Menengok sejarah singkat terkait dengan sumpah bagi seorang pejabat, tampaknya belum ada referensi yang dapat ditauladani. Sejatinya, sejarah (Islam misalnya), belum memberikan referensi berharga apabila sumpah jabatan ditambah dengan menggunakan (mushaf?) Alquran adalah sesuatu yang wajib, sunah atau mubah untuk dilaksanakan. Ini dilatari oleh karena sejalan dengan (sampai saat ini menjelang zaman berakhir, akhir zaman maksudnya) belum ditemukan anjuran atau pensyariatannya berdasarkan dalil-dalil yang muktamad. Para ustadz tentu lebih paham. Silakan saja merujuknya.

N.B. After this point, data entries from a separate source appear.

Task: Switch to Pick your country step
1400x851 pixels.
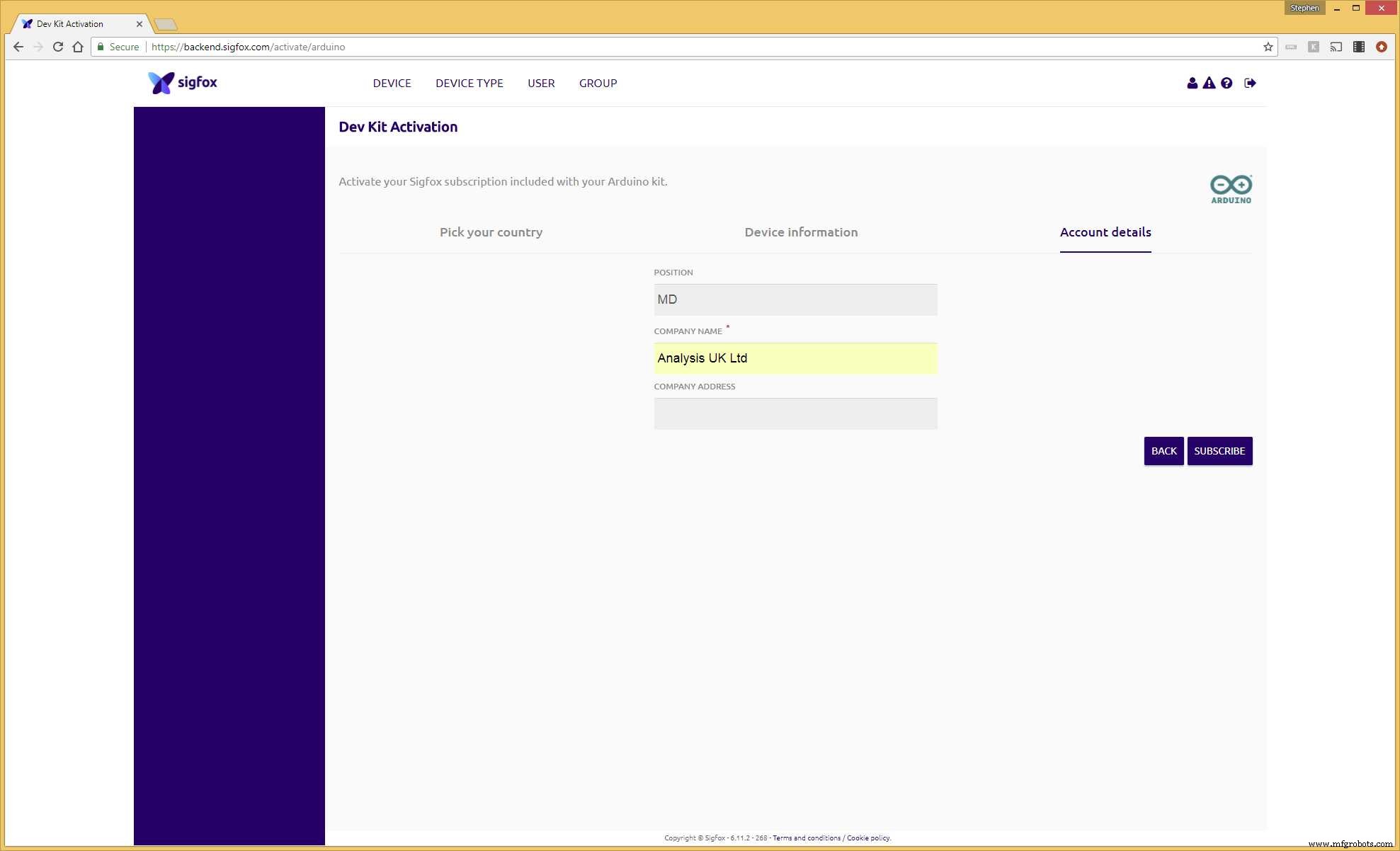Action: tap(491, 232)
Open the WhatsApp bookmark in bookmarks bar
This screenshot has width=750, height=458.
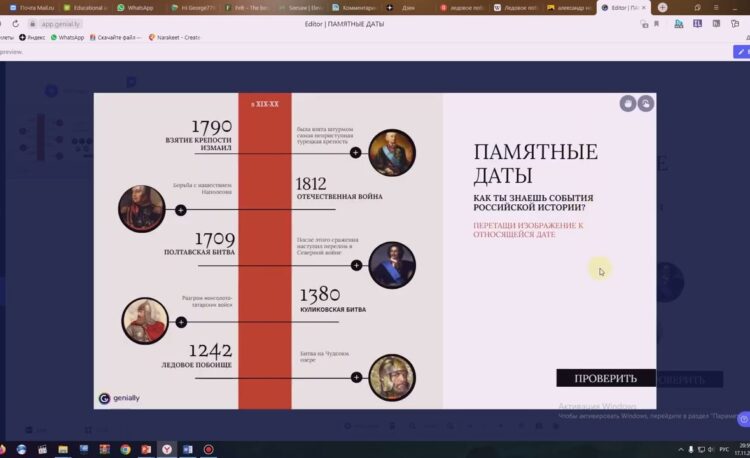coord(66,37)
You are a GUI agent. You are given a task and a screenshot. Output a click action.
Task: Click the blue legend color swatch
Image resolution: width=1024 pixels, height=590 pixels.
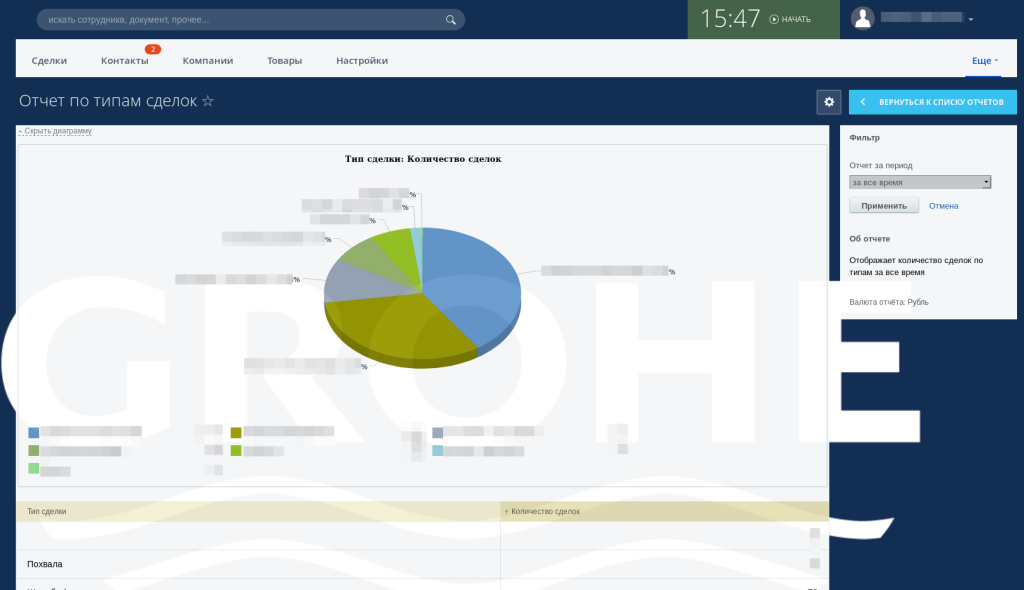34,433
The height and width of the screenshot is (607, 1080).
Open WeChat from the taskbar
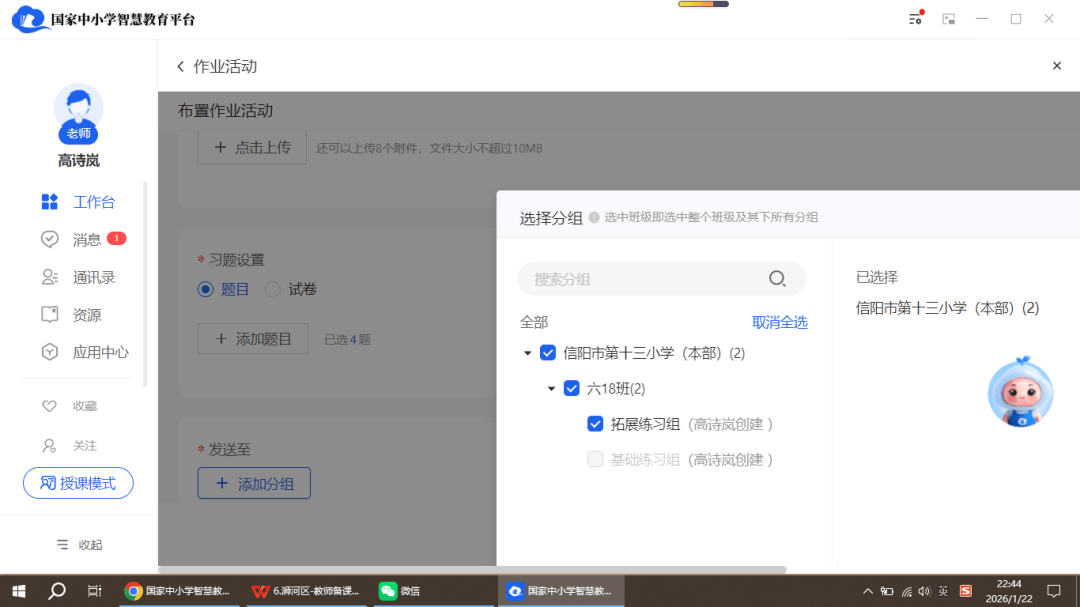point(400,590)
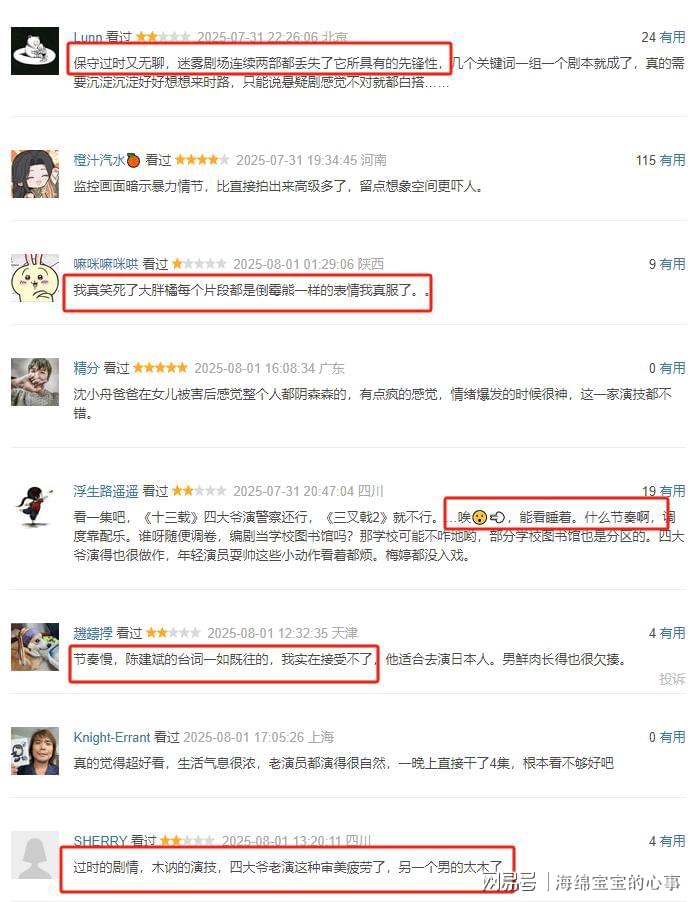Open username link 浮生路遥遥
Screen dimensions: 699x902
coord(105,491)
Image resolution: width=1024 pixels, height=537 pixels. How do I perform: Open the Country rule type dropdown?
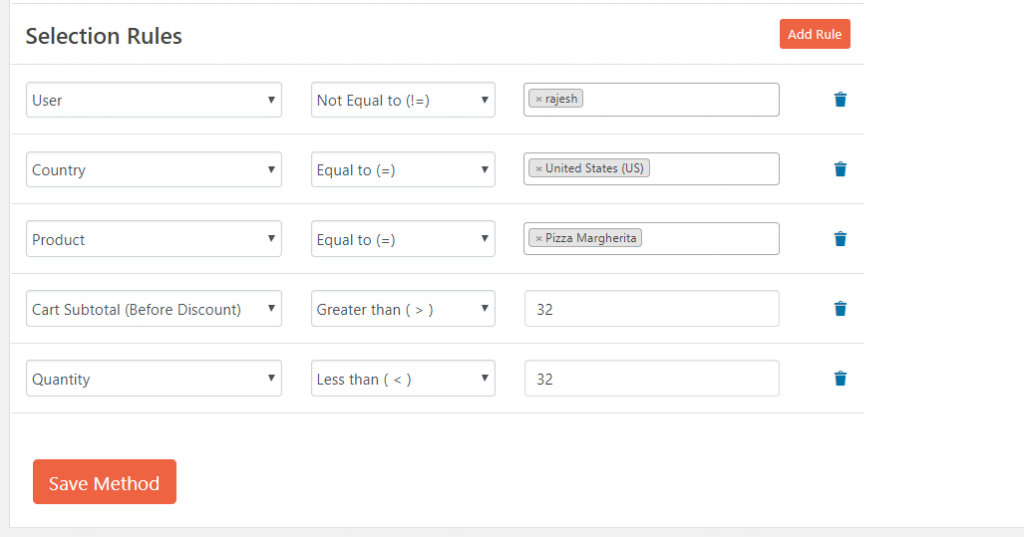pos(154,170)
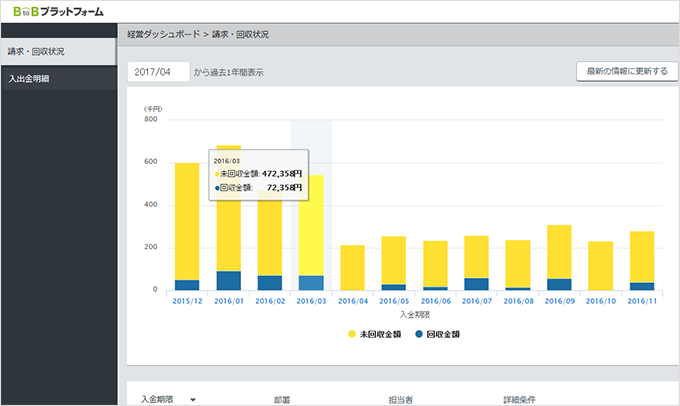Open the 詳細条件 filter header
Screen dimensions: 680x406
[x=521, y=399]
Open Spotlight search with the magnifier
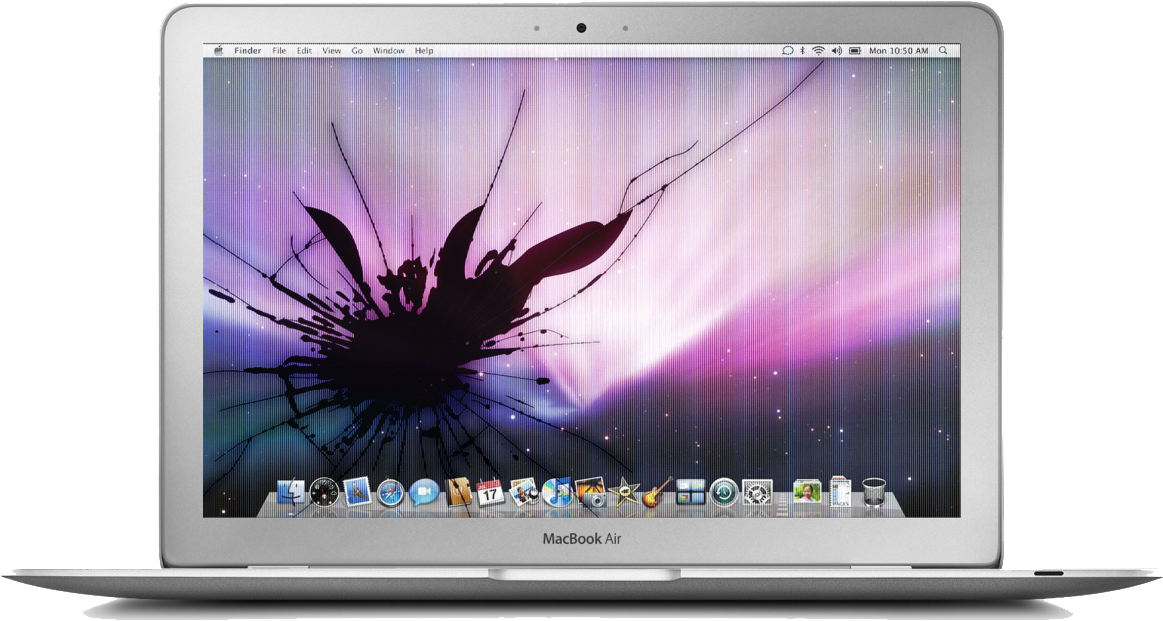This screenshot has width=1163, height=621. tap(945, 49)
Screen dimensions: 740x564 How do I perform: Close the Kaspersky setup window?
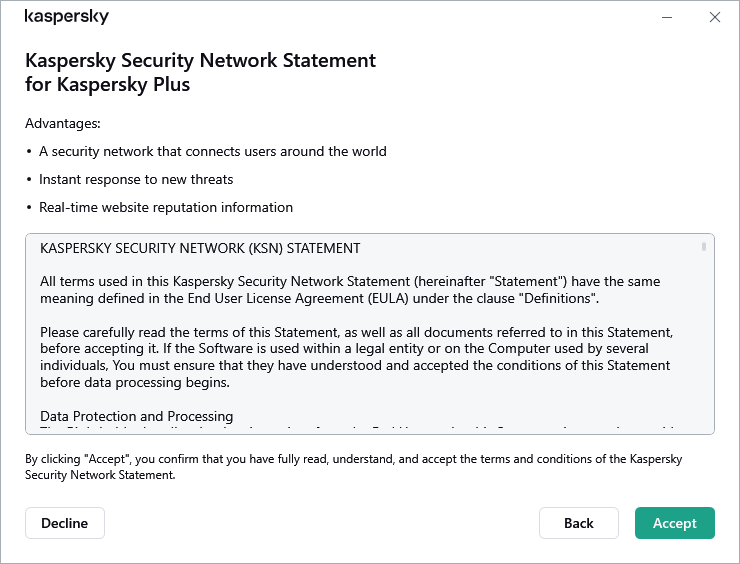pos(714,17)
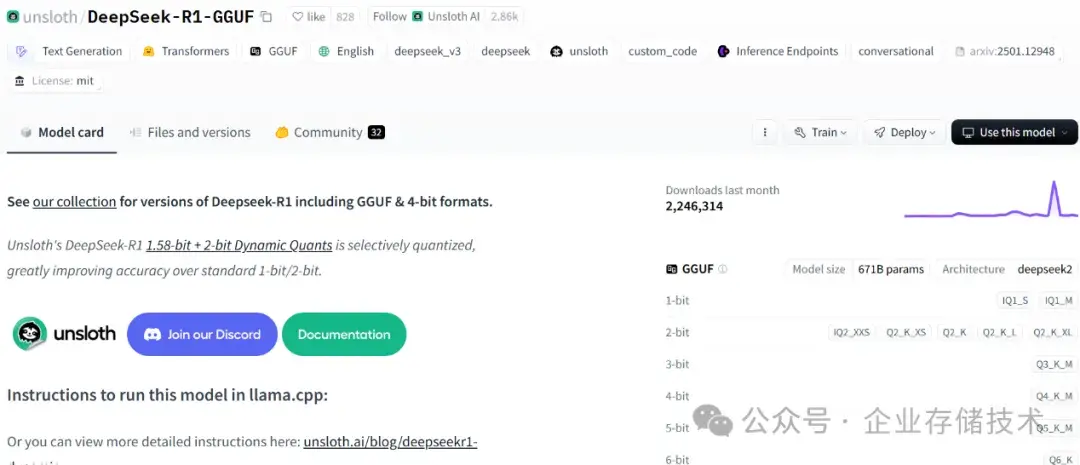Expand the Train dropdown
1080x465 pixels.
pos(820,132)
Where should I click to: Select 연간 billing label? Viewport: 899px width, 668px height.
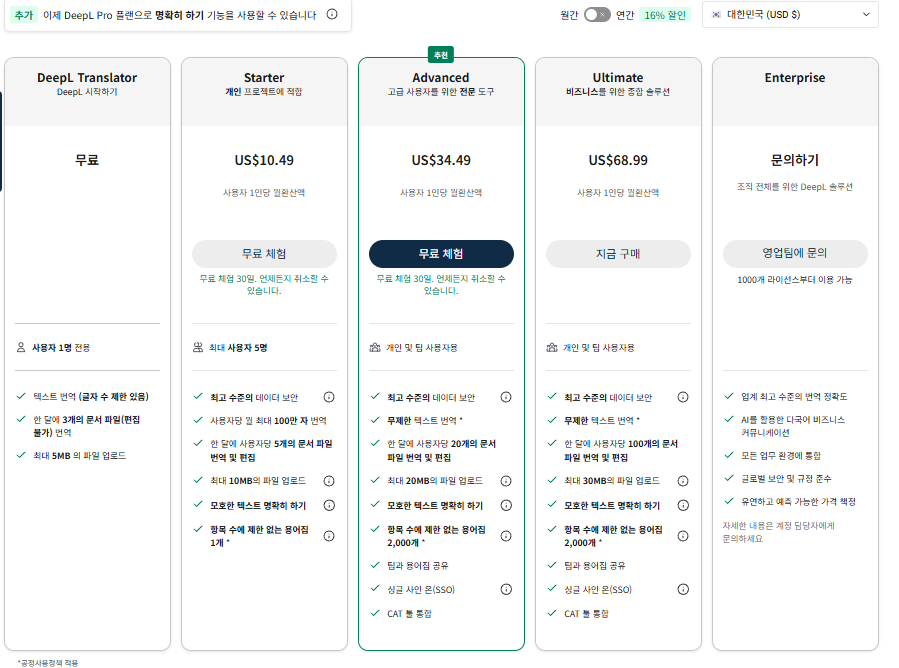point(625,15)
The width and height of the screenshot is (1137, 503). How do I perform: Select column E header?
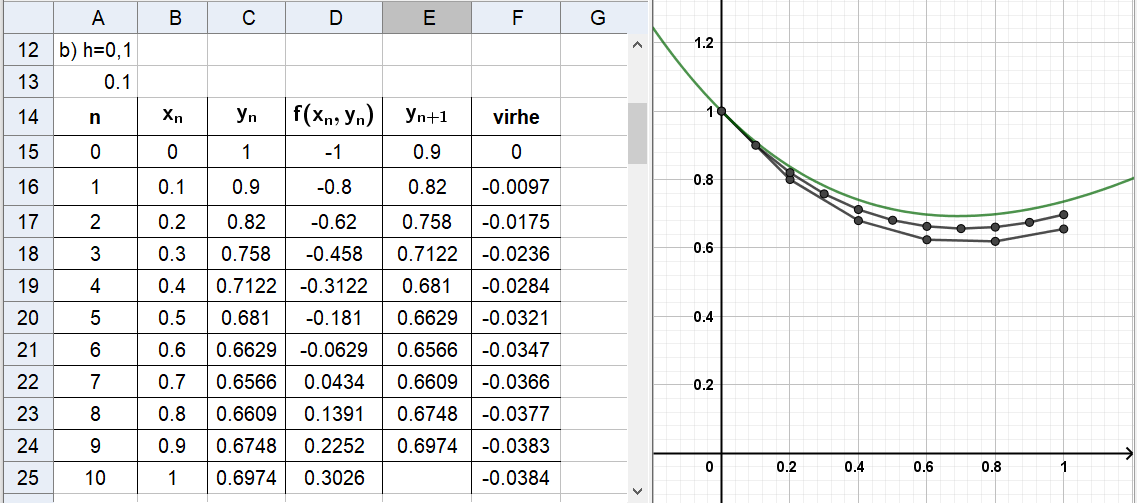tap(427, 17)
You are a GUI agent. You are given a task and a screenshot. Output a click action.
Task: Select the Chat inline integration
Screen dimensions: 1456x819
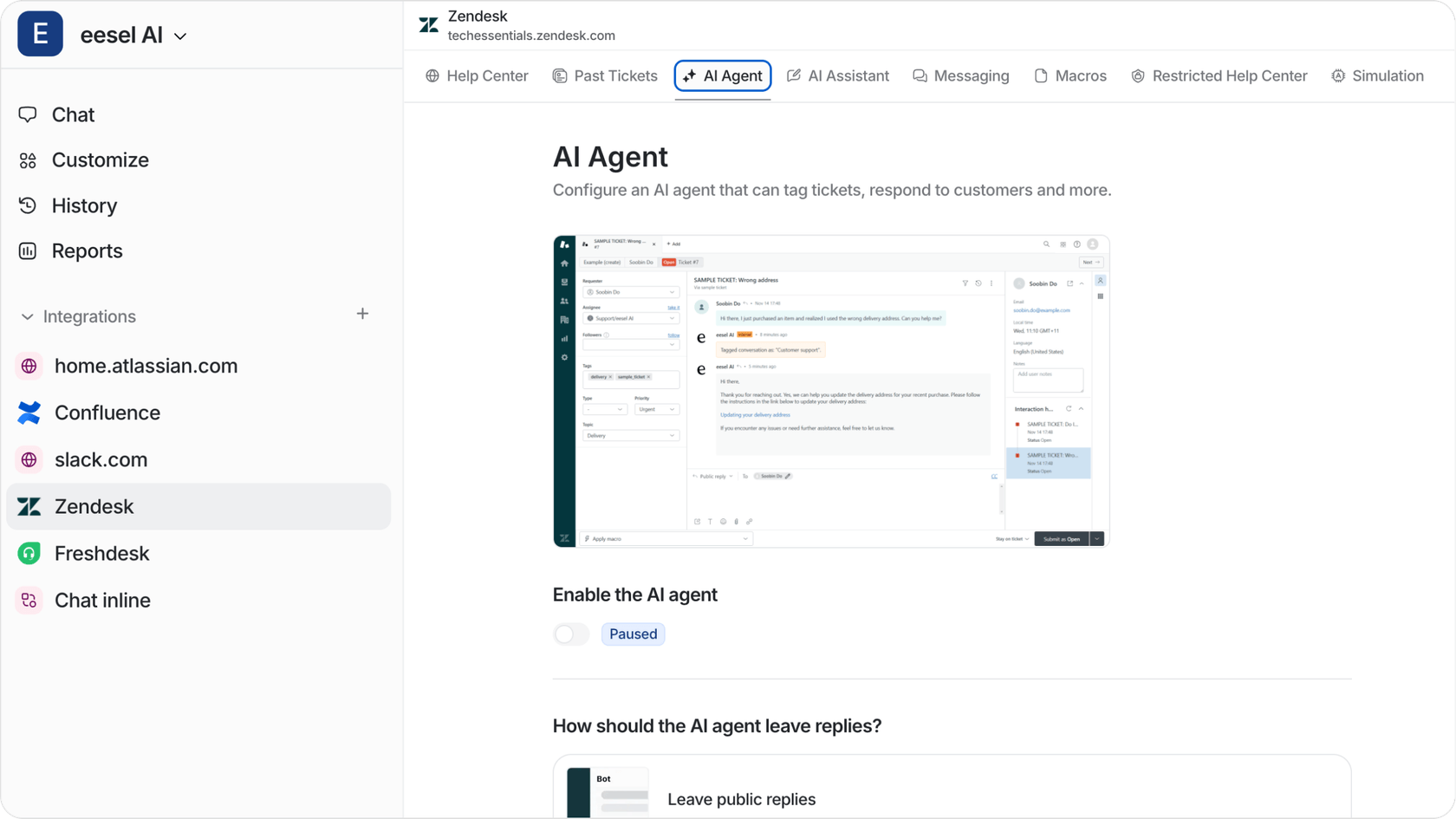102,600
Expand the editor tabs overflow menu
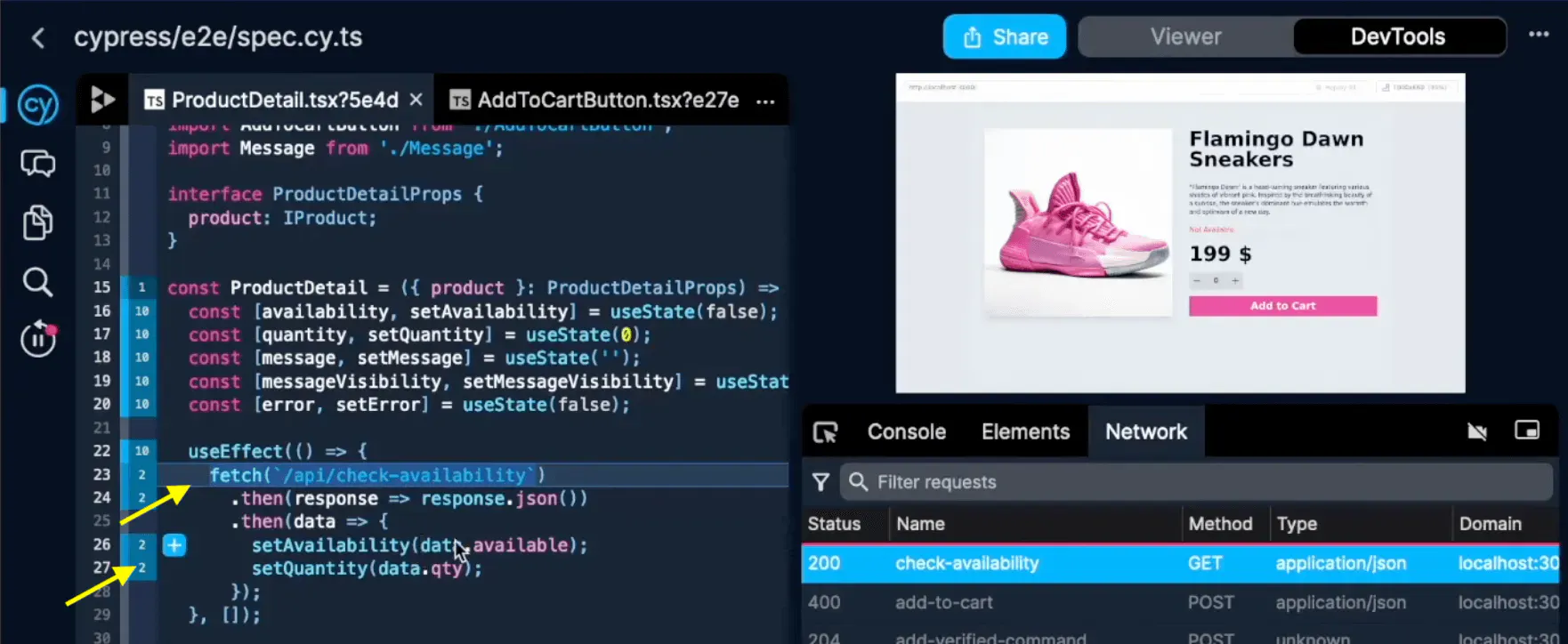This screenshot has height=644, width=1568. [x=765, y=101]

Bersagang pada sejarah ringkas sebelumnya, sederhananya dapat ditelusur ketika sahabat Abu Bakar Ash-Shiddiq diangkat menjadi khalifah. Pengangkatan boleh juga pelantikan, belum dapat informasi (entah kalau ada yang menemukan nantinya), adanya sumpah dengan menggunakan mushaf. Begitu pula dua tahun kemudian, tatkala sahabat Umar bin Al-Khattab seterusnya disusul sahabat Utsman bin Affan, dan sahabat Ali bin Abi Thalib, belum ditemukan hal serupa.

Sejauh yang ada (dapat menjadi referensi) sejarah angkat-mengangkat, lantik-melantik sejurusnya ketika menobatkan kepemimpinan (khalifah) hanya mengenal istilah bai’at. Para sahabat bersalaman dengan khalifah yang terpilih untuk dibai’at bersama menjadi pimpinan mereka.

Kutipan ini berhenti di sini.